Assignment
Write the data out verbatim.
____
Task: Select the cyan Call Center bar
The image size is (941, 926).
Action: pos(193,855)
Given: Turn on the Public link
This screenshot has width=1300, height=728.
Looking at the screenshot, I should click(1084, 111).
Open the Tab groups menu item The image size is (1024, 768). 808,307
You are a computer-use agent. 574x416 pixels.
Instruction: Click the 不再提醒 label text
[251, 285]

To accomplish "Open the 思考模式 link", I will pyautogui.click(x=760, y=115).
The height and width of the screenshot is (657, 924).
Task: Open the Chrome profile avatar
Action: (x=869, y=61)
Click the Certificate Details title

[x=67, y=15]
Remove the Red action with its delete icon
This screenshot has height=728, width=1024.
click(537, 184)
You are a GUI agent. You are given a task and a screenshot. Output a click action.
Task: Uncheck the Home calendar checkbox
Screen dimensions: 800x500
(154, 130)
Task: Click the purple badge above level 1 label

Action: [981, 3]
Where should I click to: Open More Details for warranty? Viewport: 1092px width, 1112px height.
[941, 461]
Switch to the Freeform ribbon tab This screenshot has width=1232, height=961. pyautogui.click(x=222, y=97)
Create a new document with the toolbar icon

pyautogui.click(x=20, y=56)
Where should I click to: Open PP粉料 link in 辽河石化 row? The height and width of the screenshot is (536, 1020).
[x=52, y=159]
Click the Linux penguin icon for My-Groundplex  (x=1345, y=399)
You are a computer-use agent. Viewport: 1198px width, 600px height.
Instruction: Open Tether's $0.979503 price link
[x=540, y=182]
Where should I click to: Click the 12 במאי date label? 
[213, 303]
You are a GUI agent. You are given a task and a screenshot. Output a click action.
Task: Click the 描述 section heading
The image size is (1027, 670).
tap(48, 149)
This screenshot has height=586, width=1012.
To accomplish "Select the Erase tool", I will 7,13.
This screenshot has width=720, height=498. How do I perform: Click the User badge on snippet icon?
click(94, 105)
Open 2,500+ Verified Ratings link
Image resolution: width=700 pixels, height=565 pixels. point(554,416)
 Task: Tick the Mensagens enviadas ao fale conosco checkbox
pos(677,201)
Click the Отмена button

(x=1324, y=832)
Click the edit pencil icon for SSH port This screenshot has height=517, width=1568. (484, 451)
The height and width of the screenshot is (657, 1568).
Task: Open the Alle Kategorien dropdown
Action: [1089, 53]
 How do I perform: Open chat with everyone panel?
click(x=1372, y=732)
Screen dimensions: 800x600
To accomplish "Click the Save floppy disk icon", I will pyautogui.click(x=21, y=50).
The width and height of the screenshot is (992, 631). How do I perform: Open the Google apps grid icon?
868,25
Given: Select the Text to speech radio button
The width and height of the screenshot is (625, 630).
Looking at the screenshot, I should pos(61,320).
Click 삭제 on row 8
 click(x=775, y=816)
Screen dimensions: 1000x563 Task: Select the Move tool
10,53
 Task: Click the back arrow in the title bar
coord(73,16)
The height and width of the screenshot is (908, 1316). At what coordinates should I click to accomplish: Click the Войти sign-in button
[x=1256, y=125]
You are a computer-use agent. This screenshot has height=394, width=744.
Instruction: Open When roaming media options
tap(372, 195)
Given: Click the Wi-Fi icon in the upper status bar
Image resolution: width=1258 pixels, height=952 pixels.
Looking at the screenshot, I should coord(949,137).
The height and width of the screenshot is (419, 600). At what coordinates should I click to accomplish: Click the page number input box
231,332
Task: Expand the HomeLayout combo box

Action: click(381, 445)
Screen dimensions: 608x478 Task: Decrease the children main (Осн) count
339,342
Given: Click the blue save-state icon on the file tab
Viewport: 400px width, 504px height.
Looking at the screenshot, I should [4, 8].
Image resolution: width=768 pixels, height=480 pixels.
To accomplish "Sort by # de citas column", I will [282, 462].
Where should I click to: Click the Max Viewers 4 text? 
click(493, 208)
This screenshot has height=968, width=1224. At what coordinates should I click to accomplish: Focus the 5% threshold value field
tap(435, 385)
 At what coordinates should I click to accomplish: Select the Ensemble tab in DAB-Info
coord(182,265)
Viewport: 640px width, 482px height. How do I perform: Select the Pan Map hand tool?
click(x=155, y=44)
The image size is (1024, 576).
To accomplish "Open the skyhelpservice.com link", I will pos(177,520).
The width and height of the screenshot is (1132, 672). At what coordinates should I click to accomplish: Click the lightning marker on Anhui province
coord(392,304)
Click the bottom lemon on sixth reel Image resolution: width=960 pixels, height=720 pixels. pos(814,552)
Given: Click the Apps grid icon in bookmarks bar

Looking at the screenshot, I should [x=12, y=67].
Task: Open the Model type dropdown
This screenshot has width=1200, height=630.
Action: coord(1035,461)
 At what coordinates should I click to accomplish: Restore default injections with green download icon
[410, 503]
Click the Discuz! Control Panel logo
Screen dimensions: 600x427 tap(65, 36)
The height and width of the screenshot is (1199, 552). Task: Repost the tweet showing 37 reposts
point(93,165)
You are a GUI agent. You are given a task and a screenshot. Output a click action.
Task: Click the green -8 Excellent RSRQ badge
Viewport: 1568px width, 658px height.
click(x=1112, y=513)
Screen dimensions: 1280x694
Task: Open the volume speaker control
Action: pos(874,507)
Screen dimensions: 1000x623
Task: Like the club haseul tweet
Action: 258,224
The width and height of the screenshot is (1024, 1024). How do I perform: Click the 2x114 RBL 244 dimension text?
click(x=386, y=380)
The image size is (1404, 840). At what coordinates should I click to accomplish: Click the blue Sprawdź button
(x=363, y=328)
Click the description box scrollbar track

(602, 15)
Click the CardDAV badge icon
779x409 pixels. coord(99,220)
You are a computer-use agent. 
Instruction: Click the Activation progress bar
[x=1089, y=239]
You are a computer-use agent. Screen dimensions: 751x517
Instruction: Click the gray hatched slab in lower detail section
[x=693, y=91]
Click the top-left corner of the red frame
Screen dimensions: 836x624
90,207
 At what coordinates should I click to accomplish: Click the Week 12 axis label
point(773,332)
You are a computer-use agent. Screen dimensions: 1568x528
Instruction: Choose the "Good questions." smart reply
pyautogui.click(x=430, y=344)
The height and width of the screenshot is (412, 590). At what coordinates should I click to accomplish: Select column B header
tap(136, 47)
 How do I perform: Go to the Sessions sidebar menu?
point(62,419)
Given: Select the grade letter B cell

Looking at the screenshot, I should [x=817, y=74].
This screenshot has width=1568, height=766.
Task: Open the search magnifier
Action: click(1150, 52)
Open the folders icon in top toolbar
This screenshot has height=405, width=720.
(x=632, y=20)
____
Response to the task
Task: Select the cyan Call Center bar
The image size is (941, 926).
Action: pos(193,855)
Given: Turn on the Public link
This screenshot has width=1300, height=728.
Looking at the screenshot, I should click(1084, 111).
Open the Tab groups menu item The image size is (1024, 768). 808,307
You are a computer-use agent. 574x416 pixels.
Instruction: Click the 不再提醒 label text
[251, 285]

To accomplish "Open the 思考模式 link", I will pyautogui.click(x=760, y=115).
The height and width of the screenshot is (657, 924).
Task: Open the Chrome profile avatar
Action: (x=869, y=61)
Click the Certificate Details title

[x=67, y=15]
Remove the Red action with its delete icon
This screenshot has height=728, width=1024.
click(537, 184)
You are a GUI agent. You are given a task and a screenshot. Output a click action.
Task: Uncheck the Home calendar checkbox
Screen dimensions: 800x500
(154, 130)
Task: Click the purple badge above level 1 label

Action: [981, 3]
Where should I click to: Open More Details for warranty? Viewport: 1092px width, 1112px height.
[941, 461]
Switch to the Freeform ribbon tab This screenshot has width=1232, height=961. pyautogui.click(x=222, y=97)
Create a new document with the toolbar icon

pyautogui.click(x=20, y=56)
Where should I click to: Open PP粉料 link in 辽河石化 row? The height and width of the screenshot is (536, 1020).
[x=52, y=159]
Click the Linux penguin icon for My-Groundplex  (x=1345, y=399)
You are a computer-use agent. Viewport: 1198px width, 600px height.
Instruction: Open Tether's $0.979503 price link
[x=540, y=182]
Where should I click to: Click the 12 במאי date label? 
[213, 303]
You are a GUI agent. You are given a task and a screenshot. Output a click action.
Task: Click the 描述 section heading
The image size is (1027, 670).
tap(48, 149)
This screenshot has height=586, width=1012.
To accomplish "Select the Erase tool", I will 7,13.
This screenshot has width=720, height=498. How do I perform: Click the User badge on snippet icon?
click(94, 105)
Open 2,500+ Verified Ratings link
Image resolution: width=700 pixels, height=565 pixels. point(554,416)
 Task: Tick the Mensagens enviadas ao fale conosco checkbox
pos(677,201)
Click the Отмена button

(x=1324, y=832)
Click the edit pencil icon for SSH port This screenshot has height=517, width=1568. (484, 451)
The height and width of the screenshot is (657, 1568).
Task: Open the Alle Kategorien dropdown
Action: [1089, 53]
 How do I perform: Open chat with everyone panel?
click(x=1372, y=732)
Screen dimensions: 800x600
To accomplish "Click the Save floppy disk icon", I will pyautogui.click(x=21, y=50).
The width and height of the screenshot is (992, 631). How do I perform: Open the Google apps grid icon?
868,25
Given: Select the Text to speech radio button
The width and height of the screenshot is (625, 630).
Looking at the screenshot, I should pos(61,320).
Click 삭제 on row 8
 click(x=775, y=816)
Screen dimensions: 1000x563 Task: Select the Move tool
10,53
 Task: Click the back arrow in the title bar
coord(73,16)
The height and width of the screenshot is (908, 1316). At what coordinates should I click to accomplish: Click the Войти sign-in button
[x=1256, y=125]
You are a computer-use agent. This screenshot has height=394, width=744.
Instruction: Open When roaming media options
tap(372, 195)
Given: Click the Wi-Fi icon in the upper status bar
Image resolution: width=1258 pixels, height=952 pixels.
Looking at the screenshot, I should coord(949,137).
The height and width of the screenshot is (419, 600). At what coordinates should I click to accomplish: Click the page number input box
231,332
Task: Expand the HomeLayout combo box

Action: click(381, 445)
Screen dimensions: 608x478 Task: Decrease the children main (Осн) count
339,342
Given: Click the blue save-state icon on the file tab
Viewport: 400px width, 504px height.
Looking at the screenshot, I should [4, 8].
Image resolution: width=768 pixels, height=480 pixels.
To accomplish "Sort by # de citas column", I will [282, 462].
Where should I click to: Click the Max Viewers 4 text? 
click(493, 208)
This screenshot has height=968, width=1224. At what coordinates should I click to accomplish: Focus the 5% threshold value field
tap(435, 385)
 At what coordinates should I click to accomplish: Select the Ensemble tab in DAB-Info
coord(182,265)
Viewport: 640px width, 482px height. How do I perform: Select the Pan Map hand tool?
click(x=155, y=44)
The image size is (1024, 576).
To accomplish "Open the skyhelpservice.com link", I will pos(177,520).
The width and height of the screenshot is (1132, 672). At what coordinates should I click to accomplish: Click the lightning marker on Anhui province
coord(392,304)
Click the bottom lemon on sixth reel Image resolution: width=960 pixels, height=720 pixels. pos(814,552)
Given: Click the Apps grid icon in bookmarks bar

Looking at the screenshot, I should [x=12, y=67].
Task: Open the Model type dropdown
This screenshot has width=1200, height=630.
Action: coord(1035,461)
 At what coordinates should I click to accomplish: Restore default injections with green download icon
[410, 503]
Click the Discuz! Control Panel logo
Screen dimensions: 600x427 tap(65, 36)
The height and width of the screenshot is (1199, 552). Task: Repost the tweet showing 37 reposts
point(93,165)
You are a GUI agent. You are given a task and a screenshot. Output a click action.
Task: Click the green -8 Excellent RSRQ badge
Viewport: 1568px width, 658px height.
click(x=1112, y=513)
Screen dimensions: 1280x694
Task: Open the volume speaker control
Action: pos(874,507)
Screen dimensions: 1000x623
Task: Like the club haseul tweet
Action: 258,224
The width and height of the screenshot is (1024, 1024). How do I perform: Click the 2x114 RBL 244 dimension text?
click(x=386, y=380)
The image size is (1404, 840). At what coordinates should I click to accomplish: Click the blue Sprawdź button
(x=363, y=328)
Click the description box scrollbar track

(602, 15)
Click the CardDAV badge icon
779x409 pixels. coord(99,220)
You are a computer-use agent. 
Instruction: Click the Activation progress bar
[x=1089, y=239]
You are a computer-use agent. Screen dimensions: 751x517
Instruction: Click the gray hatched slab in lower detail section
[x=693, y=91]
Click the top-left corner of the red frame
Screen dimensions: 836x624
90,207
 At what coordinates should I click to accomplish: Click the Week 12 axis label
point(773,332)
You are a computer-use agent. Screen dimensions: 1568x528
Instruction: Choose the "Good questions." smart reply
pyautogui.click(x=430, y=344)
The height and width of the screenshot is (412, 590). At what coordinates should I click to accomplish: Select column B header
tap(136, 47)
 How do I perform: Go to the Sessions sidebar menu?
point(62,419)
Given: Select the grade letter B cell

Looking at the screenshot, I should [x=817, y=74].
This screenshot has width=1568, height=766.
Task: Open the search magnifier
Action: click(1150, 52)
Open the folders icon in top toolbar
This screenshot has height=405, width=720.
(x=632, y=20)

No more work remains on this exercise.